Journal

Otherwise known as
Michael’s soapbox

2018-04-13T20:00:55+00:00 April 15, 2018|Labour Law|

Just Cause, Proving your Case and Marijuana

The employer bears the onus of proving just cause.  In other words, the employer must prove, on a balance of probabilities, that the employee engaged in misconduct and that this amounts to just cause for the imposition of some sort of discipline. 

Where the employer can’t prove the misconduct, it’s game over.  The recent case of Bombardier Transportation (Thunder Bay Plant) 2018 CanLII 25604 is a case in point.  Two employees were terminated for just cause for allegedly smoking marijuana in the workplace in contravention of the employer’s drug and alcohol policy.  The policy prohibited “employees and others on its premises ‘from being under the influence,  consuming,  using, possessing or trafficking drugs or alcohol . . . anywhere on the company premises.’  The policy also provided for drug testing in certain circumstances, including where a supervisor  “has reasonable grounds to believe ‘that an employee is or may be unable to work in a safe manner  because of the use of drugs and/or alcohol’. 

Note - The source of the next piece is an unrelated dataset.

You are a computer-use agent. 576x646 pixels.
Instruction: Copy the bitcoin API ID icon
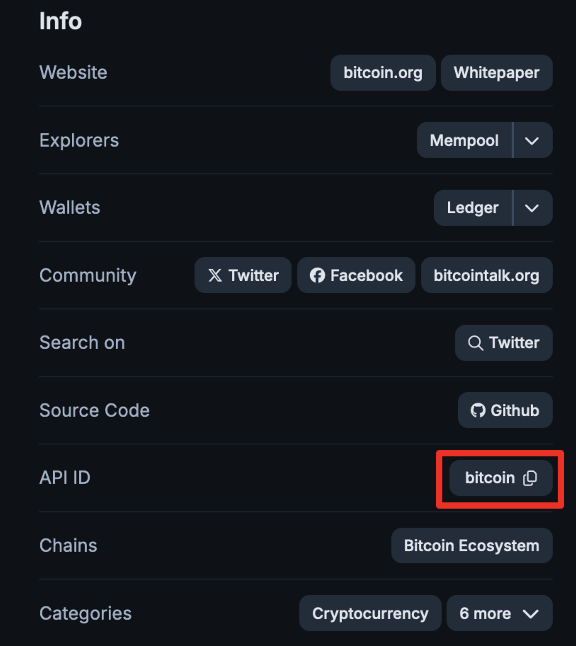(530, 478)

Of note is that the union did not challenge the policy.

According to the arbitrator:

The grievor tested positive for THC, an active component of marijuana.  He denies having smoked marijuana in the workplace and maintains that the positive test result is a consequence of his regular off-duty marijuana use to address various health issues. While neither party led informed evidence about the significance of the test results, both appear to accept that a positive result merely indicates the presence of THC in the system without necessarily identifying either present impairment or recent consumption.  [emphasis added]

The grievor and the other employee were terminated.  The union did not argue that the termination was discriminatory on the grounds of disability contrary to the Human Rights Code or the collective agreement.  The union’s position was that the grievor did not smoke marijuana in the workplace. 

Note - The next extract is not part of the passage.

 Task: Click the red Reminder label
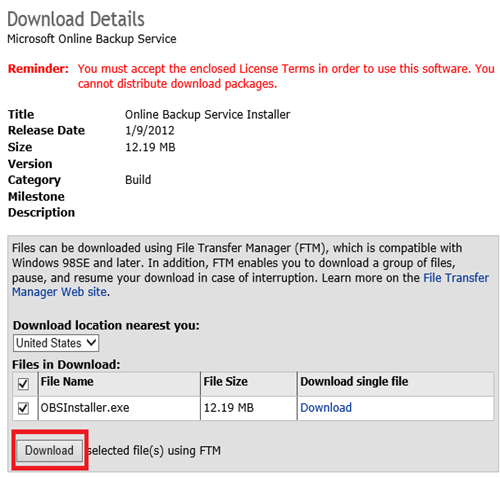point(38,69)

The grievor initially indicated that he had been prescribed medical marijuana, which proved not to be accurate.  He was self-medicating at the time, though did obtain a prescription post-termination. 

Circumstantial evidence was led by the employer to prove the incident.  A meeting with the grievor and the other employee and the company called three (3) witnesses.  Two witnesses testified that there were no signs of impairment while one witness testified that the grievor’s “eyes appeared ‘glossy’ and that he seemed ‘jittery’ but added that many people would show signs of agitation in such a setting.”  Notwithstanding that, the company completed the form authorizing drug testing that there were signs of impairment.  The grievor denied smoking marijuana at work.

The arbitrator resolved the credibility issues as follows:

The grievor’s claims during the investigation were mendacious.  His testimony at the hearing was self-serving.  Mr. Stewart’s eye witness account was disinterested  and restrained, notwithstanding my misgivings about the ‘reasonable cause’ card. In all the circumstances I have concluded that Mr. Stewart’s observations are to be preferred  to the grievor’s where their accounts differ.  For reasons set out above they are more “in  accordance with  the preponderance of probabilities in the case,” to quote the well-known judgment of O’Halloran J.A. in Faryna v. Chorny, 1951 CanLII 252 (BC CA), [1952] 2 D.L.R. 354 (B.C.C.A.).

* * *

In my opinion Mr. Stewart’s eye-witness  account  does  not compel the conclusion that  the grievor was probably smoking marijuana. He was not seen smoking, exhaling or disposing of drugs or paraphernalia. Mr. Stewart detected the smell of marijuana smoke in the area and later in the Human Resources boardroom but  was unable to say that it emanated specifically from the grievor. Mr. Stewart was the only participant in the October 5 meeting to have detected the smell and he is also the only participant to have mentioned a sign of potential impairment,‘glossy eyes,’ which is equally consistent  with testimony from Company and Union witnesses that the grievor cried. The grievor’s anxiety and upset at the investigation meeting is consistent with fear that he would lose his job following an inevitably positive drug test and perhaps also with anger that he was being falsely accused. It is also consistent with the little we know of his medical history.

In all the circumstances, the Company  failed to demonstrate that it was more probable than not that the grievor smoked marijuana on its property.  The company could not prove the misconduct and, as such, the grievance was allowed, the grievor was reinstated  in his employment without loss of seniority and is to be made whole with respect to lost earnings (less mitigation earnings).